For now, weather in major producing regions is not severely disruptive, but the risk skew is to the upside for prices if prolonged dryness develops in Malaysia or Indonesia. Market participants are watching rainfall forecasts closely; any confirmation of below‑normal precipitation during key pollination and fruit‑filling phases could quickly push nearby futures above current resistance in the mid‑MYR 4,500s.
Trading Outlook
- Producers / crushers: Use current firmness above ~EUR 870/t to add incremental hedges on Q3–Q4 2026 sales. The shallow contango offers limited reward for waiting, while rising inventories argue for proactive coverage.
- Importers / refiners: Stagger purchases over the next 4–6 weeks rather than rushing to lock in full coverage. High stocks and weak exports suggest dips back toward the low MYR 4,400s (≈EUR 870/t) remain likely.

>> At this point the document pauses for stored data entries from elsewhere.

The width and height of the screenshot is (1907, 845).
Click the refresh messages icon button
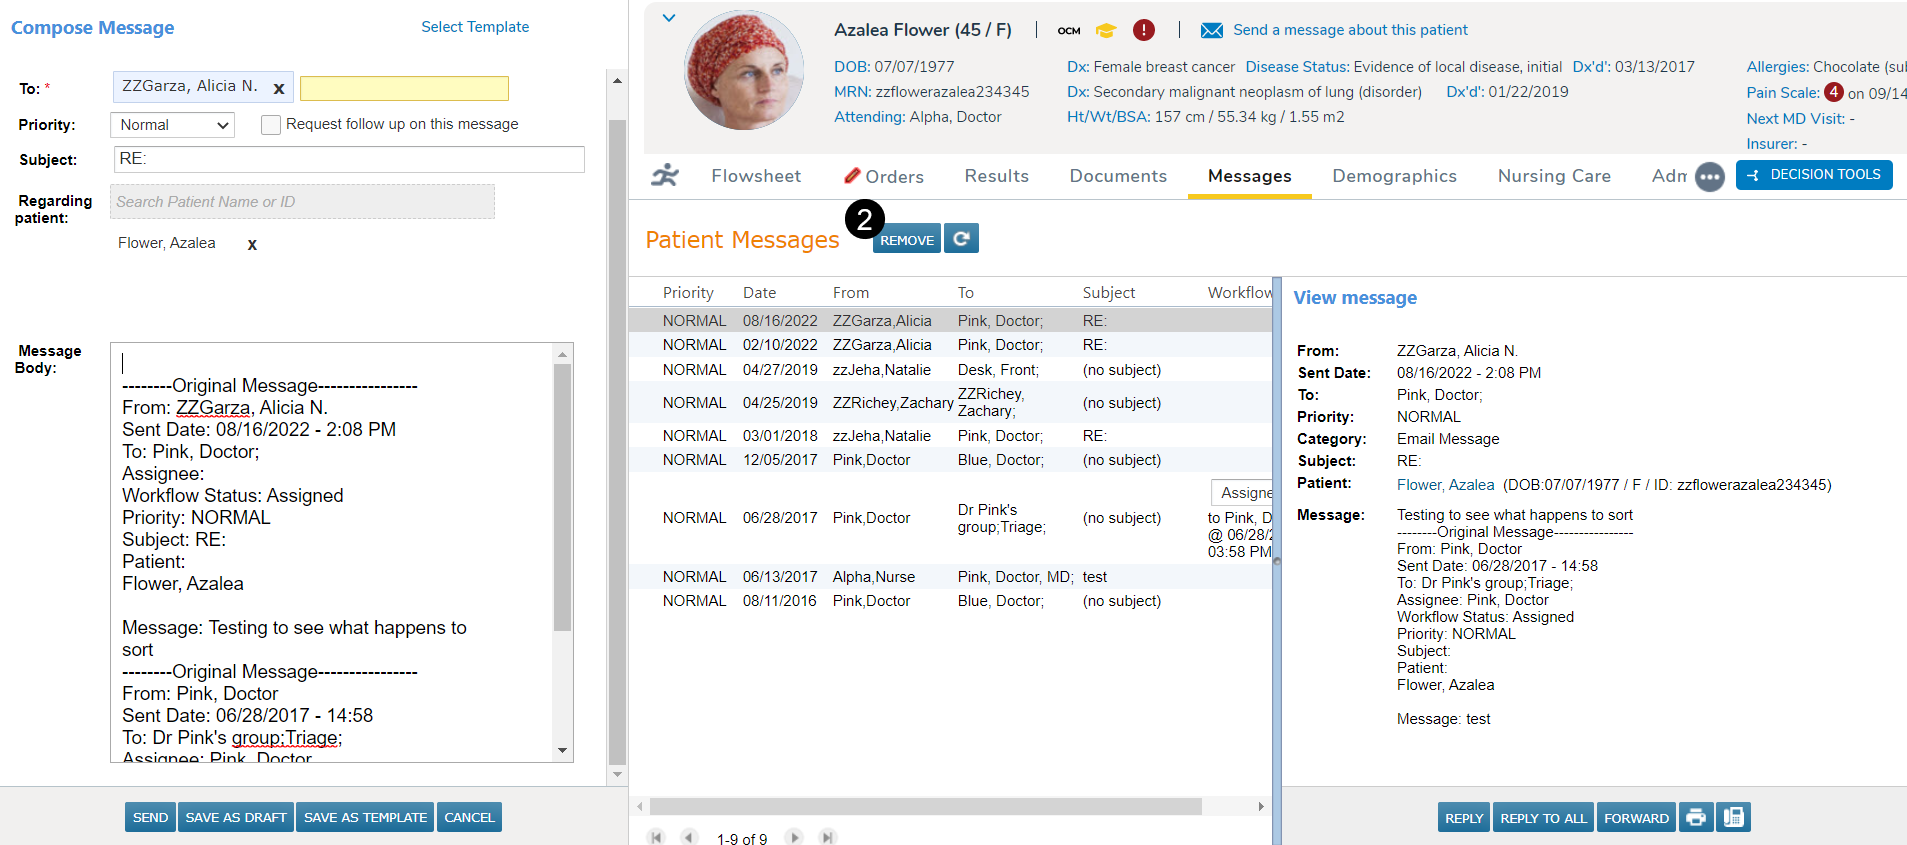tap(961, 239)
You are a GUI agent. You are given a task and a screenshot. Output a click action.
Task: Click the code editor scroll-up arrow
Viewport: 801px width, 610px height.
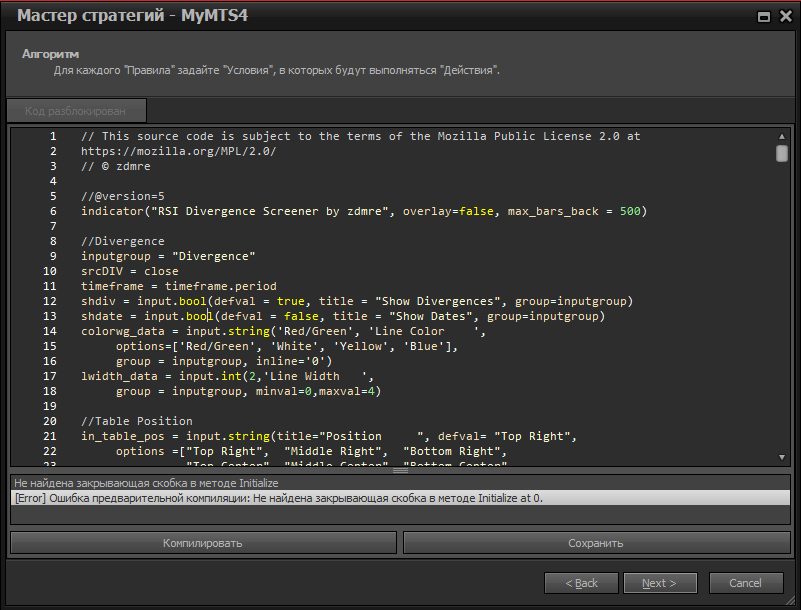[782, 135]
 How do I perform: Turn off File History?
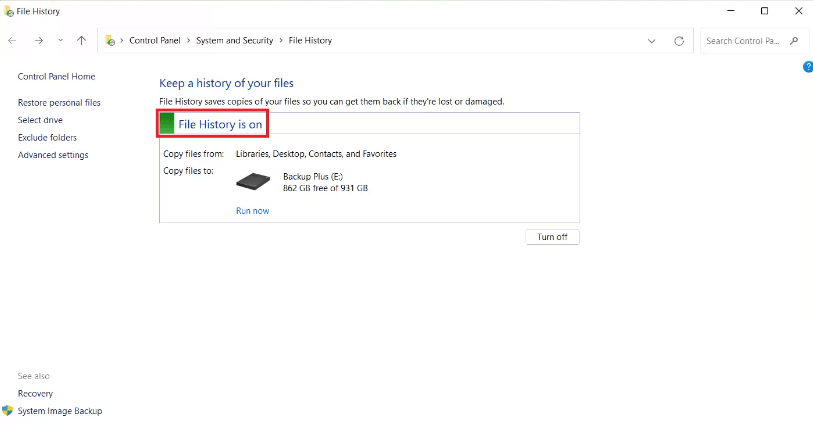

- Speculators: Bias towards range‑trading strategies, buying near support around MYR 4,350–4,380 and taking profit into rallies above MYR 4,500, unless clear weather‑ or policy‑driven bullish catalysts emerge.
3‑Day Directional View (Price Indication in EUR)
- MDEX (Malaysia, front month): ≈EUR 875–900/t, bias modestly higher but capped by stock pressure.
- Europe (CIF refined palm olein, implied): Closely tracking MDEX; expect small gains of EUR 10–20/t if crude oil and soybean oil hold recent strength.
- Overall: Sideways‑to‑firm with intraday volatility; watch export survey updates and short‑term weather forecasts for potential direction shifts.